§ THE EXERCISE
Reproduce the following lines verbatim, starting at the line containing "Given: Delete the" and ending at the line containing "Looking at the screenshot, I should [x=147, y=1207].", with both of those lines included.

---*---

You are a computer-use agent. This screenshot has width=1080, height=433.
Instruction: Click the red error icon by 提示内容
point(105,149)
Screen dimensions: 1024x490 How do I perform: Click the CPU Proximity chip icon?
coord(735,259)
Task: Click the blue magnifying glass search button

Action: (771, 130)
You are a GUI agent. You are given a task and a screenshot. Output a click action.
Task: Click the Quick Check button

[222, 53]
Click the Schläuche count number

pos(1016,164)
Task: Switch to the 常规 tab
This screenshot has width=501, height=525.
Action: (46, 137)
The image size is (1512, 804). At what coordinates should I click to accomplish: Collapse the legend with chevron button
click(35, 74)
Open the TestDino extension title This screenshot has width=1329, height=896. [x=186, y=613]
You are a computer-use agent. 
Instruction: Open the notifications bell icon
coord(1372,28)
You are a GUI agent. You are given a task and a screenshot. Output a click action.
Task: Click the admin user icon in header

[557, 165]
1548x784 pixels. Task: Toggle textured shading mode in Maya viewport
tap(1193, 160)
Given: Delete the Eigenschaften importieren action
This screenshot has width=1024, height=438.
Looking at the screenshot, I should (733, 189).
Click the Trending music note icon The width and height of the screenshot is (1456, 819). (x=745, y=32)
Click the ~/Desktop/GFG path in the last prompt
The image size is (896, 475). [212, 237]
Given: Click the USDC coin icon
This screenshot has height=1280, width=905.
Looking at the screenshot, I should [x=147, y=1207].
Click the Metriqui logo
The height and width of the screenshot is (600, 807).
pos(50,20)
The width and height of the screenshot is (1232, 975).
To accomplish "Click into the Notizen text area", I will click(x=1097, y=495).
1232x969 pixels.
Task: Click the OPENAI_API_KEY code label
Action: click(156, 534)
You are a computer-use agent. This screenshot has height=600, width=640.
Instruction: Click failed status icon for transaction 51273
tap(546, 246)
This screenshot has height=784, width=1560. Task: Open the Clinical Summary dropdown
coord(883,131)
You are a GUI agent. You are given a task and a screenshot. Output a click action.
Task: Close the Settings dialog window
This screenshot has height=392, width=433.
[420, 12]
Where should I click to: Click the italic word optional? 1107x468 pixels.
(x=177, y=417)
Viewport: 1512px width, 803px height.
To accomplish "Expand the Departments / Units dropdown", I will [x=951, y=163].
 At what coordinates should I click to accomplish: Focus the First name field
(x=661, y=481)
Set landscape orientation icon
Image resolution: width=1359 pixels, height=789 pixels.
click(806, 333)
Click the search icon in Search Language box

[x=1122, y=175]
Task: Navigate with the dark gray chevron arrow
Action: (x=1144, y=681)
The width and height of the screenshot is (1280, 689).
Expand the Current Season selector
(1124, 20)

---*---

§ RESULT OF THE TASK
Given: Delete the Eigenschaften importieren action
This screenshot has width=1024, height=438.
Looking at the screenshot, I should (733, 189).
Click the Trending music note icon The width and height of the screenshot is (1456, 819). (x=745, y=32)
Click the ~/Desktop/GFG path in the last prompt
The image size is (896, 475). [212, 237]
Given: Click the USDC coin icon
This screenshot has height=1280, width=905.
Looking at the screenshot, I should [x=147, y=1207].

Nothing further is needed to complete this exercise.